The day will begin with the Prince formally opening the new Central Police Station in Maid Marion Way. The new police station is a combined hub with staff from Nottingham City Council. As well as opening the station, the Prince will meet neighbourhood policing teams and council staff. He will also find out about how young people are gaining experience with both organisations through apprenticeships and Police Cadets.
From there the Prince will go to the National Ice Centre in Nottingham, perhaps best known for it being the place where Torvill & Dean trained. The Ice Centre is one of the partners involved in Nottingham’s Coach Core sporting apprenticeships. These apprenticeships provide opportunities for young people aged between 18 and 24 to train as sports coaches. Nottingham has teams near the top of the tree in a number of sports, and some are involved with the Royal Foundation including Nottingham Forest FC, Notts County FC and Northamptonshire Cricket Club.
Prince Harry will not only hear how the scheme is running within the city, but whilst he is in the National Ice Centre, another local partner, he will also see some of the scheme’s apprentices run a training session for young figure skaters on the rink.

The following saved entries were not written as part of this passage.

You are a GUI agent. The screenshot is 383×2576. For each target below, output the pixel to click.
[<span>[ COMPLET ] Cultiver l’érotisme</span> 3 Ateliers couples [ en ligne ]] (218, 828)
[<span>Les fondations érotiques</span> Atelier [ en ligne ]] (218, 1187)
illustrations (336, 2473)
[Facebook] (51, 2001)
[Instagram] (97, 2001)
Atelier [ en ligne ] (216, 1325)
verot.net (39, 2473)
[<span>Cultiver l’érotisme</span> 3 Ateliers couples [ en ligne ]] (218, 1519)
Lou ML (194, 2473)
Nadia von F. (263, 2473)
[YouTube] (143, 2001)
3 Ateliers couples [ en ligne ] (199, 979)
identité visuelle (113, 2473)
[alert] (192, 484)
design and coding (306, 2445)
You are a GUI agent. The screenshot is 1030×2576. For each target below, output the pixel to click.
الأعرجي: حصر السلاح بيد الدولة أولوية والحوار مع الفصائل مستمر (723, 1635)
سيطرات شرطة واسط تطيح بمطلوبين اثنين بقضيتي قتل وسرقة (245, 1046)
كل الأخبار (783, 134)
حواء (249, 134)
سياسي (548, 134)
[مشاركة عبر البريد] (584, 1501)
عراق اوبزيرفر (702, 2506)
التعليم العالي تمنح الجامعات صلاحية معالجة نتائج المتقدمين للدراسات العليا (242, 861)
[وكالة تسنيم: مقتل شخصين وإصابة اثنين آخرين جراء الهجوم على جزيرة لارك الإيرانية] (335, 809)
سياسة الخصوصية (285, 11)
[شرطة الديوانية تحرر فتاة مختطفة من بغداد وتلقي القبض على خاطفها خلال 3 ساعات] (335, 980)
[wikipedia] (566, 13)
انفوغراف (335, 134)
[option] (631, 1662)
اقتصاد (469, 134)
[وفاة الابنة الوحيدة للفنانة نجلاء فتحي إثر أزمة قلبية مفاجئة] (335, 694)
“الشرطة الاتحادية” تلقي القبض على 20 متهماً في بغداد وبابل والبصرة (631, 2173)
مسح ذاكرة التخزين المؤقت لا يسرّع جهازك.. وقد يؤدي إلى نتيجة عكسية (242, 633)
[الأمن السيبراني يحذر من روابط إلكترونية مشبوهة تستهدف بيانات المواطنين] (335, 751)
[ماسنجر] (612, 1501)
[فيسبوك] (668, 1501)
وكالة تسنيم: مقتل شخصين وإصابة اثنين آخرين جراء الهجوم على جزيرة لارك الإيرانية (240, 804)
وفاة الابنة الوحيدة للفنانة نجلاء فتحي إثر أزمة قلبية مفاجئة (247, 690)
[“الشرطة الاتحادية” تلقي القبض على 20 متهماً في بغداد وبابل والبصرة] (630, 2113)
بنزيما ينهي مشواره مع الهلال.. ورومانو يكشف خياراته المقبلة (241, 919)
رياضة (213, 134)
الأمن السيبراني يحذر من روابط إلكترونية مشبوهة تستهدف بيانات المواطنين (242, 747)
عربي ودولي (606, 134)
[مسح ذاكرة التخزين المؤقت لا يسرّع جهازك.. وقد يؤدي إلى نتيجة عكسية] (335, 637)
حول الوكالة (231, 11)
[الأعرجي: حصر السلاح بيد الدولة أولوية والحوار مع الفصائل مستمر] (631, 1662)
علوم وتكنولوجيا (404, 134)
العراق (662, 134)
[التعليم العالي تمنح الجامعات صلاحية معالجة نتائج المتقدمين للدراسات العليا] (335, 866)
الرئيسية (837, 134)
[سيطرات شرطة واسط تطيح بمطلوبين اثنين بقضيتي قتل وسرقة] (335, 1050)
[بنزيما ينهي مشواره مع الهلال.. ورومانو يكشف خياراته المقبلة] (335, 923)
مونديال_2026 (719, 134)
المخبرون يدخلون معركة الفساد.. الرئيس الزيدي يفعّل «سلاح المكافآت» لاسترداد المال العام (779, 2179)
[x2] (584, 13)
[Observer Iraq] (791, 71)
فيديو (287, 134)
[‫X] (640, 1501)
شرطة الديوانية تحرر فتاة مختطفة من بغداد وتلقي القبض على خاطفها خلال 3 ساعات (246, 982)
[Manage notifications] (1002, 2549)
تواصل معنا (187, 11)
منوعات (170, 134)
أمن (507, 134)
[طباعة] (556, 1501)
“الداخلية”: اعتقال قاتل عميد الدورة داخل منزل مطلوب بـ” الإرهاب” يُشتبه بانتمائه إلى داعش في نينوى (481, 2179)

From there he will go to visit a project in St Ann’s which he has visited a number of times officially and unofficially since his first visit in 2013. The Community Recording Studio is home to the Full Effect project which aims to improve the opportunities for young people and reduce youth violence in the area. The scheme has a two-pronged attack; to provide young people with apprenticeships in mentoring and leadership and train them to be youth leaders. At the same time, it works to support primary schoolchildren, working with their schools and families to move them away from the chances of entering a world of youth violence.
The Prince will hear of the positive changes that the programme is bringing to the city and its young people, before dropping in on rehearsals for Hip Hopera. This project supported by Full Effect is aiming to engage young people through the universal media of music. He will also get a chance to people who have already been through the Full Effect programme and are now mentors.